• **WHAT IS BEING ASKED**
What is needed here is an exact copy of all the records below.

• **INFORMATION SHOWN**

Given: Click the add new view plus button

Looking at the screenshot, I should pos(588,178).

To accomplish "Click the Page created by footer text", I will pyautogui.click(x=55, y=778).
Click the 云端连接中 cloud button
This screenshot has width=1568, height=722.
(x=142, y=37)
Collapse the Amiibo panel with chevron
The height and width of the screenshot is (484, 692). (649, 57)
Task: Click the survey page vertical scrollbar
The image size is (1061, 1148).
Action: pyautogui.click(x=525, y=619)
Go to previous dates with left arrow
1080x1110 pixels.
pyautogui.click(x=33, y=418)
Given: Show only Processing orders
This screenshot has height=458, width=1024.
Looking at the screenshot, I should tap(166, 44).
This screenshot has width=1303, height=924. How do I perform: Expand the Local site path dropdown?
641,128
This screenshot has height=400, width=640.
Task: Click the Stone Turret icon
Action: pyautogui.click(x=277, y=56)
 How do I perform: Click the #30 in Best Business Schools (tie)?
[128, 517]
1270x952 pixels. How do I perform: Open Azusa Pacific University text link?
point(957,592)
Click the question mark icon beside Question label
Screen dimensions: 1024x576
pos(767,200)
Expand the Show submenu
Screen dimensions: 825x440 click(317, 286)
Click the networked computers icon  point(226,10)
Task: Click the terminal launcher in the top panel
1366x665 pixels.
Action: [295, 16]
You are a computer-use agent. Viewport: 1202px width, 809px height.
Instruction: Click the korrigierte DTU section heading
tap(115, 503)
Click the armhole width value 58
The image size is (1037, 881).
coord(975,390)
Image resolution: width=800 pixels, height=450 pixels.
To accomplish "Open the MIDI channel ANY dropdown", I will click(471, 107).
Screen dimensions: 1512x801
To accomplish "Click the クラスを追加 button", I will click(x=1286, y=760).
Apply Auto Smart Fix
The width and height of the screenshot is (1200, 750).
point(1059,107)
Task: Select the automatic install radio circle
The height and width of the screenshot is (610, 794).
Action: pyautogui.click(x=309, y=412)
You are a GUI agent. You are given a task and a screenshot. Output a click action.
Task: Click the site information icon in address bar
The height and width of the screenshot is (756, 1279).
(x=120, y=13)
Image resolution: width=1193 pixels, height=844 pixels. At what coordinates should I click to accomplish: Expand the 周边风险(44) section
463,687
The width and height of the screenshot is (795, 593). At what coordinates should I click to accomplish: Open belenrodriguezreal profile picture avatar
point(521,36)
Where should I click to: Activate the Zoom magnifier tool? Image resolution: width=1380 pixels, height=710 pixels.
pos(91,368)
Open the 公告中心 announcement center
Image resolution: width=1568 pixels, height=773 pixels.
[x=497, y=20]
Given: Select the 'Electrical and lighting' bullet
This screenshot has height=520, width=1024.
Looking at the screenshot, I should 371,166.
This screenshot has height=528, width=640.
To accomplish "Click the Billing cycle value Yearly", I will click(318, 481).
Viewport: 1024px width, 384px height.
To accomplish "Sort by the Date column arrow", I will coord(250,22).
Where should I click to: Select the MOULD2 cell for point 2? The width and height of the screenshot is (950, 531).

• **SOLUTION TO THIS TASK**
Given: Click the add new view plus button

Looking at the screenshot, I should pos(588,178).

To accomplish "Click the Page created by footer text", I will pyautogui.click(x=55, y=778).
Click the 云端连接中 cloud button
This screenshot has width=1568, height=722.
(x=142, y=37)
Collapse the Amiibo panel with chevron
The height and width of the screenshot is (484, 692). (649, 57)
Task: Click the survey page vertical scrollbar
The image size is (1061, 1148).
Action: pyautogui.click(x=525, y=619)
Go to previous dates with left arrow
1080x1110 pixels.
pyautogui.click(x=33, y=418)
Given: Show only Processing orders
This screenshot has height=458, width=1024.
Looking at the screenshot, I should tap(166, 44).
This screenshot has width=1303, height=924. How do I perform: Expand the Local site path dropdown?
641,128
This screenshot has height=400, width=640.
Task: Click the Stone Turret icon
Action: pyautogui.click(x=277, y=56)
 How do I perform: Click the #30 in Best Business Schools (tie)?
[128, 517]
1270x952 pixels. How do I perform: Open Azusa Pacific University text link?
point(957,592)
Click the question mark icon beside Question label
Screen dimensions: 1024x576
pos(767,200)
Expand the Show submenu
Screen dimensions: 825x440 click(317, 286)
Click the networked computers icon  point(226,10)
Task: Click the terminal launcher in the top panel
1366x665 pixels.
Action: [295, 16]
You are a computer-use agent. Viewport: 1202px width, 809px height.
Instruction: Click the korrigierte DTU section heading
tap(115, 503)
Click the armhole width value 58
The image size is (1037, 881).
coord(975,390)
Image resolution: width=800 pixels, height=450 pixels.
To accomplish "Open the MIDI channel ANY dropdown", I will click(471, 107).
Screen dimensions: 1512x801
To accomplish "Click the クラスを追加 button", I will click(x=1286, y=760).
Apply Auto Smart Fix
The width and height of the screenshot is (1200, 750).
point(1059,107)
Task: Select the automatic install radio circle
The height and width of the screenshot is (610, 794).
Action: pyautogui.click(x=309, y=412)
You are a GUI agent. You are given a task and a screenshot. Output a click action.
Task: Click the site information icon in address bar
The height and width of the screenshot is (756, 1279).
(x=120, y=13)
Image resolution: width=1193 pixels, height=844 pixels. At what coordinates should I click to accomplish: Expand the 周边风险(44) section
463,687
The width and height of the screenshot is (795, 593). At what coordinates should I click to accomplish: Open belenrodriguezreal profile picture avatar
point(521,36)
Where should I click to: Activate the Zoom magnifier tool? Image resolution: width=1380 pixels, height=710 pixels.
pos(91,368)
Open the 公告中心 announcement center
Image resolution: width=1568 pixels, height=773 pixels.
[x=497, y=20]
Given: Select the 'Electrical and lighting' bullet
This screenshot has height=520, width=1024.
Looking at the screenshot, I should 371,166.
This screenshot has height=528, width=640.
To accomplish "Click the Billing cycle value Yearly", I will click(318, 481).
Viewport: 1024px width, 384px height.
To accomplish "Sort by the Date column arrow", I will coord(250,22).
Where should I click to: Select the MOULD2 cell for point 2? The width and height of the screenshot is (950, 531).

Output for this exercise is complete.